As secretarias de saúde de Campinas, São Paulo e
Fortaleza, cidades onde os 27 agrotóxicos foram encontrados na água, afirmaram
que apenas seguem os parâmetros fixados individualmente para cada substância,
de acordo com a norma do Ministério.
A coordenadora da Vigilância em Saúde de Campinas,
Cristiane Sartori, afirma que a secretaria só consegue realizar ações quando os
testes apontam que o agrotóxico está acima do limite individual para aquela
substância específica.
Os agrotóxicos detectados em Campinas apareceram em
diferentes redes de distribuição da cidade, como condomínios, shopping e
empresas. Na Sanasa, companhia que realiza a maior parte do abastecimento da
cidade, não houve detecção. Já no campus da Unicamp, testes encontraram as 27
substâncias na água. Em 2022, cerca de 60 mil pessoas frequentaram o local.

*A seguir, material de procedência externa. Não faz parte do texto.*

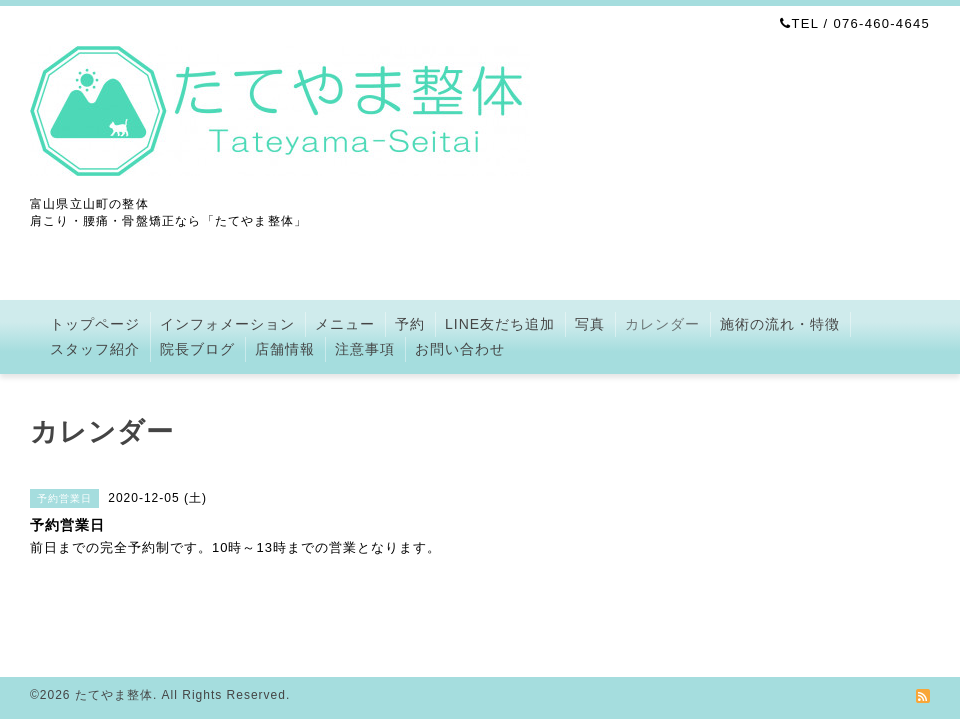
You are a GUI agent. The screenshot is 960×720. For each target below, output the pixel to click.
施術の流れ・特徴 (780, 324)
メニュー (345, 324)
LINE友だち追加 (500, 324)
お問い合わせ (460, 349)
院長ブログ (197, 349)
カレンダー (662, 324)
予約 (410, 324)
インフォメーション (227, 324)
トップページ (95, 324)
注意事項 (365, 349)
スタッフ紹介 (95, 349)
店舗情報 (285, 349)
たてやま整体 (114, 695)
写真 (590, 324)
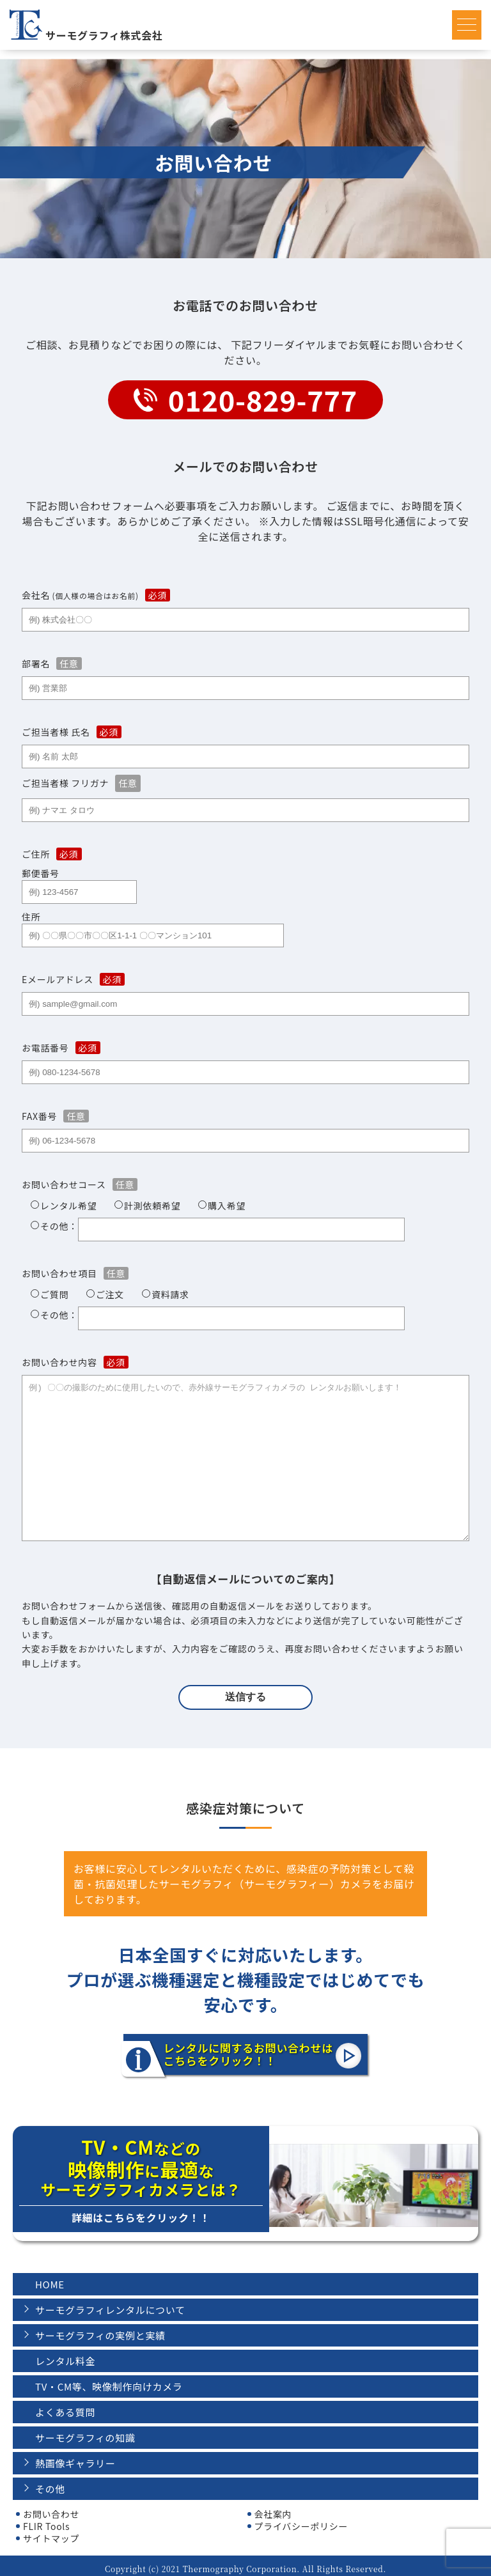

A Unicamp afirmou que a mistura de substâncias é uma
preocupação para a Universidade, mas também se amparou na regulamentação do
Ministério da Saúde para justificar a tolerância aos 27 agrotóxicos na água. “É
importante salientar que não há ações de controle previstas na legislação
quando os valores dos resultados se encontram dentro dos padrões permitidos”.